“Teaching young people about how to have safe and healthy relationships is not going to put the notion of having sex into their heads – it will however empower them to make educated, informed decisions” says Alliance Councillor Sian Mulholland.
Councillor Mulholland was speaking at Belfast City Council during a debate on her motion endorsing a report from the Belfast Youth Forum on Relationship and Sexual Education (RSE), ‘Any Use?’
Councillor Mulholland said: “We should be striving to ensure that children and young people are equipped with the knowledge, understanding, skills and confidence to cope with the many pressures and challenges of modern society from as early as is appropriately possible.
“The results from the Belfast Youth Forum’s report are startling with 60% of the respondents indicating that they felt that the RSE information they received was either ‘not very useful’ or ‘not useful at all’.
“The design and delivery of RSE is rarely carried out in conjunction with young people. It is most often implemented from an adult’s perspective and even at the best of times, with the best of intentions can fail to address the key issues felt and experienced by the young people themselves. As a result, RSE can vary from school to school in quality, quantity and tone; it can be irrelevant, misguided and oblivious to the issues faced by young people identifying as anything other than heterosexual/heteronormative. It is clear, those tasked with the design and delivery of RSE must engage with young people as co-designers to ensure learning is relevant, inclusive, appropriate and useful.

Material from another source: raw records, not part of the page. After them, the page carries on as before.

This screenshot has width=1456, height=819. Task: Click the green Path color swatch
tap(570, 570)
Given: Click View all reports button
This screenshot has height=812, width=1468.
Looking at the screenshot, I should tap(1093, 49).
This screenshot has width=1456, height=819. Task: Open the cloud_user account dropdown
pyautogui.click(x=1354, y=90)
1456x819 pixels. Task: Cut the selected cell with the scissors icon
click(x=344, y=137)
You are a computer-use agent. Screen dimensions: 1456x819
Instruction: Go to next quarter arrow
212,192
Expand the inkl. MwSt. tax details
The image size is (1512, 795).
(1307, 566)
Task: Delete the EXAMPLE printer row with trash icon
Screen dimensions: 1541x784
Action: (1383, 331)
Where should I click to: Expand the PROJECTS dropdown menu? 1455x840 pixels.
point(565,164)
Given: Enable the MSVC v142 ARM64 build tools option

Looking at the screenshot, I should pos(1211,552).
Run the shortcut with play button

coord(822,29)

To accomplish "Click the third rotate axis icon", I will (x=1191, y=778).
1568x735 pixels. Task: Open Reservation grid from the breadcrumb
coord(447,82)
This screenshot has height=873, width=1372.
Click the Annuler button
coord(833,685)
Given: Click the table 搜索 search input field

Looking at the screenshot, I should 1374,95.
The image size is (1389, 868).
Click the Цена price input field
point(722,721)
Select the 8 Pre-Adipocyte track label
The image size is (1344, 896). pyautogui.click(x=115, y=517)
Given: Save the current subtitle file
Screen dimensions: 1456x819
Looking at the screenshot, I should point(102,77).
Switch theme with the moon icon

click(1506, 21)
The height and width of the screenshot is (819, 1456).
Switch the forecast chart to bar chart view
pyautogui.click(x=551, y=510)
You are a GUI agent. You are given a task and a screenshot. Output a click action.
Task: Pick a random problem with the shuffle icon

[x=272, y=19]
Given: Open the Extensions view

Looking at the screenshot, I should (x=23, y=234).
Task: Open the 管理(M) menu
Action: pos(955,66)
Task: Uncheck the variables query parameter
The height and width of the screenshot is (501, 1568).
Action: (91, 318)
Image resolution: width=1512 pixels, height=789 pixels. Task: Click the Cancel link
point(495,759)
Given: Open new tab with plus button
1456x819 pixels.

“I am pleased that Council has supported my motion based on the three asks from the report; that a rights based and proactive approach to RSE should be adopted; that a curriculum programme and relevant interventions be co-developed with young people and, that specialist staff should deliver RSE.
“At Council Committee level, we have already committed to requesting a meeting with the Ministers for Education and Health, the Education Authority and other key stakeholders. As a statutory body with community planning powers, we should be utilising this platform to work on a multi-agency, multi-disciplinary approach to creating a rights based, safe, inclusive, age appropriate approach to RSE because this report from the Belfast Youth Forum makes it abundantly clear – young people are being failed by the current provision or lack thereof.”